> YOUR INSTRUCTIONS: Return every line of the records below that contains the word "button", copying each line as it appears.

> AVAILABLE RECORDS:
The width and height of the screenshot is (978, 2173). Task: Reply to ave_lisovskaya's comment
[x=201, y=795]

...

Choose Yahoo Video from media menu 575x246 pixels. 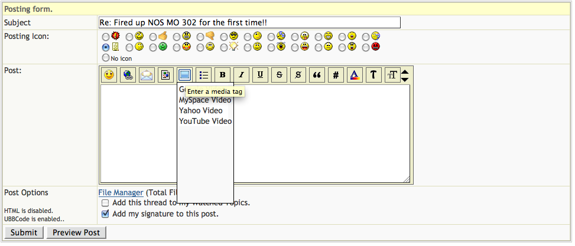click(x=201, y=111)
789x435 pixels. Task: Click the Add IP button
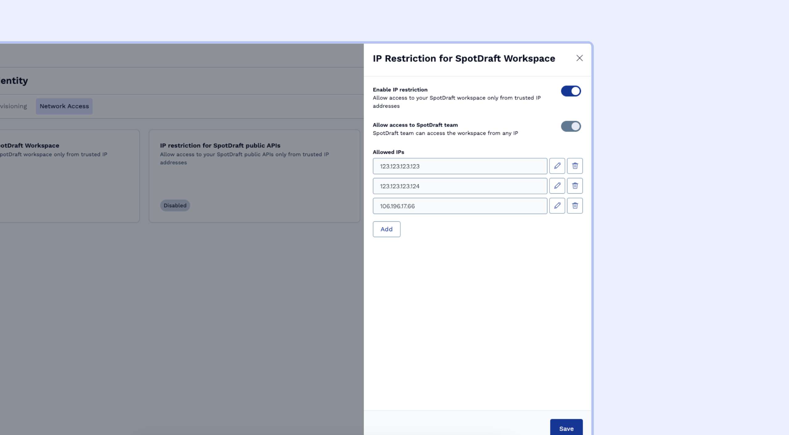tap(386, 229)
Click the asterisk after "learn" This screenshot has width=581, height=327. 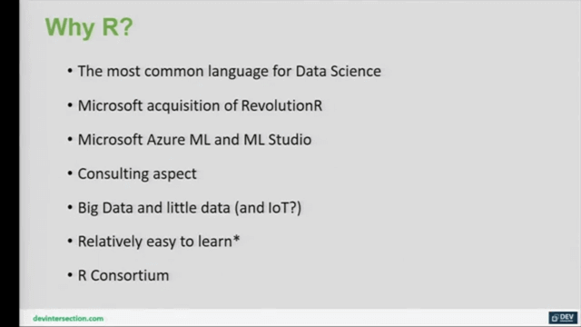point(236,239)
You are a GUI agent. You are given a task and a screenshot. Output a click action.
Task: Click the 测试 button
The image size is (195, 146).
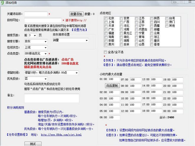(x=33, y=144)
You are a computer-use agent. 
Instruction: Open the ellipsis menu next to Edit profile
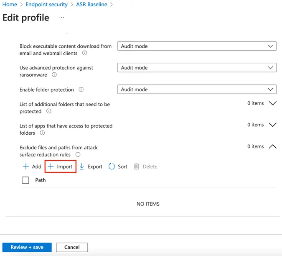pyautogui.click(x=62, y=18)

> CORRECT ANSWER:
789x435 pixels. Task: Click the Add IP button
Task: Click the 测试 button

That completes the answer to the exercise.